ECON 2300: INTRODUCTORY ECONOMETRICS

Coordinator: Dr. Antonio Peyrache

Research Project 1

Due: 5 pm on 20 September

Background

You are interested in estimating the effect of education on earnings. The data file cps4 small.dta contains 1,000 observations on hourly wage rates, education, and other variables from the 2008 Current Population Survey (CPS):

• wage: earnings per hour

• educ: years of education

• exper: post education years experience

• hrswk: working hours per week

• married: dummy for married

• female: dummy for female

• metro, midwest, south, west: location dummies

• black: dummy for black

• asian: dummy for Asian

Submission of your report

Your report must be single-spaced and in 12 Font size. You should give your answer to each of the following questions following a similar format of the solutions to the tutorial problem sets. When you are required to use R, you must show your R command and R outputs (screenshots or figures generated from R). You will lose 2 points whenever you fail to provide R commands and outputs. For each question, when you are asked to discuss or interpret, your answer has to be brief and compact. You will lose 2 points if your answer is needlessly wordy. In addition, you may lose marks for any of the following: failing to grasp or address core concepts and ideas; poor or ineffective structure; unclear or illogical flow of ideas; fluffy or unclear arguments; and weak or badly composed arguments. You must upload your assignment on the course webpage (Blackboard) in PDF format. (Do not submit a hard

copy.)

Research tasks

1. (20 points) Load and explore the main variables.

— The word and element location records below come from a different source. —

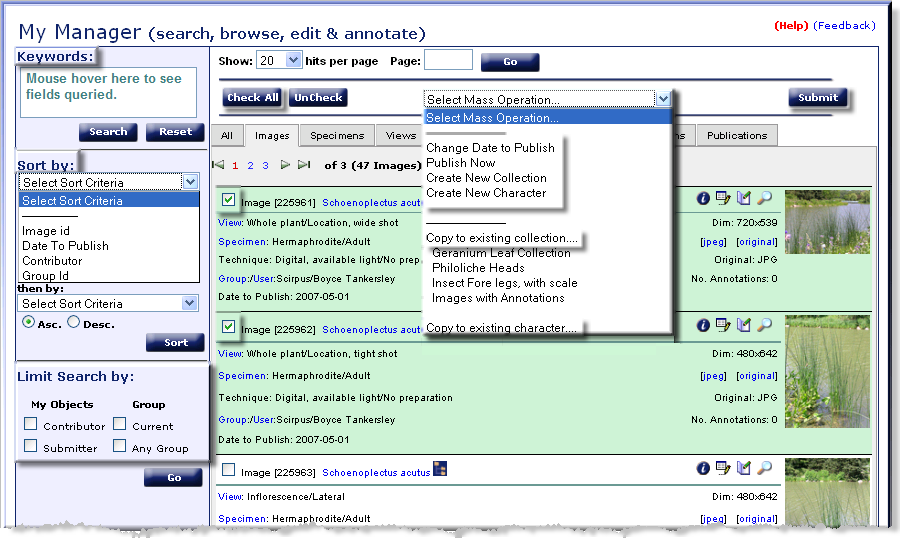This screenshot has height=538, width=901.
Task: Click magnifier icon for Image 225962
Action: pyautogui.click(x=764, y=326)
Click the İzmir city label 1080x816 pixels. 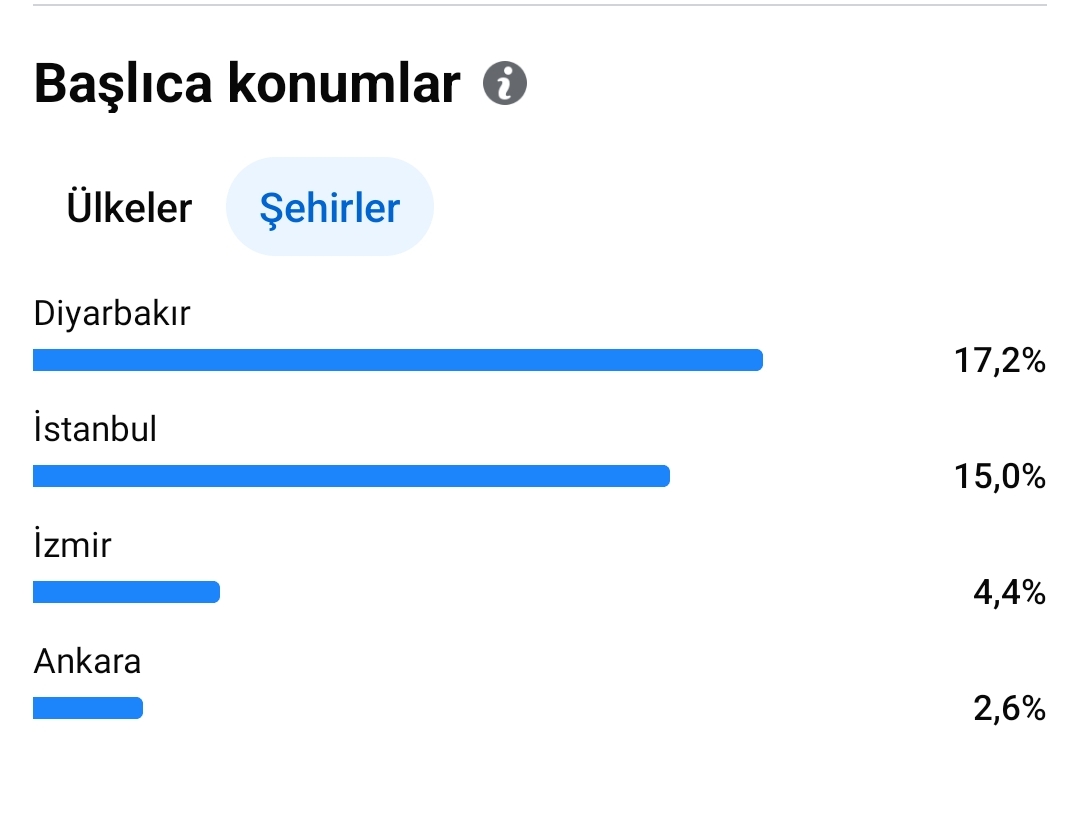[x=72, y=544]
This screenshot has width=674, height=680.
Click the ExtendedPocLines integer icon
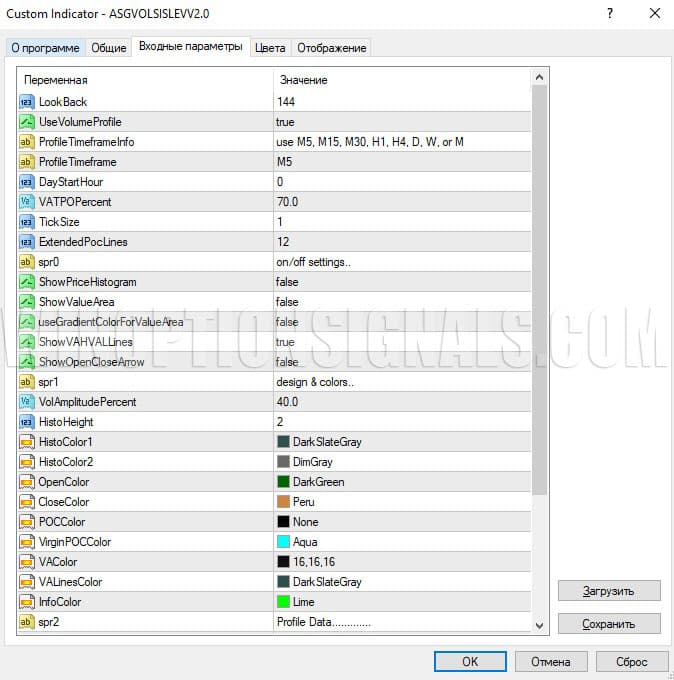tap(27, 242)
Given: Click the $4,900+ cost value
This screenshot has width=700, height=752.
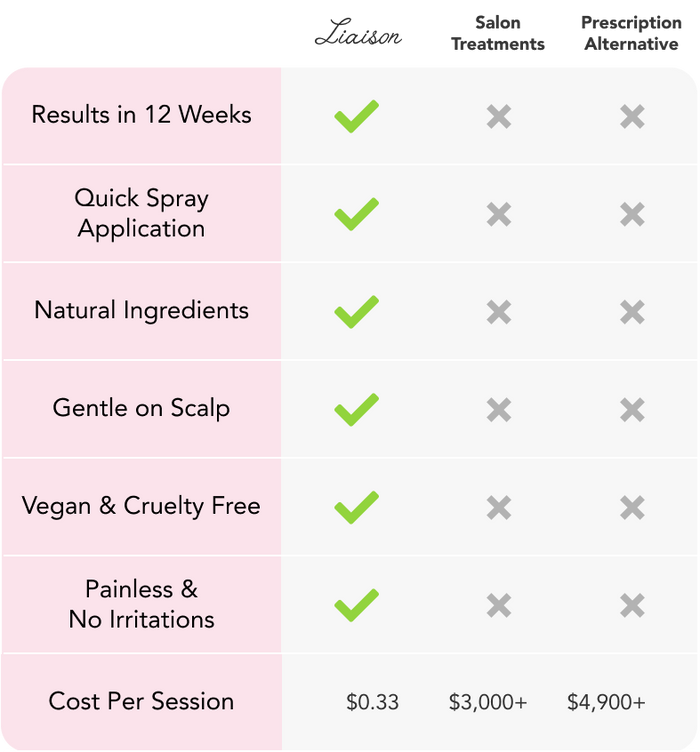Looking at the screenshot, I should (606, 702).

(a) (7 points) You are given a dataset in the .dta format. Figure out how to load this dataset in R. Provide your R-commands to load the data. In particular, be clear about which R-package you install and use. (Hint: use the Internet.)

(b) (13 points) Obtain summary statistics and histograms for the variables wage and educ. For the histograms, give informative titles and variable names instead of just using the default titles and variable names. For example, you could use Years of Education in place of educ. Discuss the data characteristics.

2. (25 points) Estimate the linear regression

ln(wagei) = ß1 + ß2educi + ei.

where ei is the error and ß1 and ß2 are the unknown population coefficients.

(a) (5 points) Report the estimation results in a common form as introduced in the lecture note 3. For example, see page 9 of the note 3, where the estimates are presented in an equation form, along with standard errors and some measures for model fit.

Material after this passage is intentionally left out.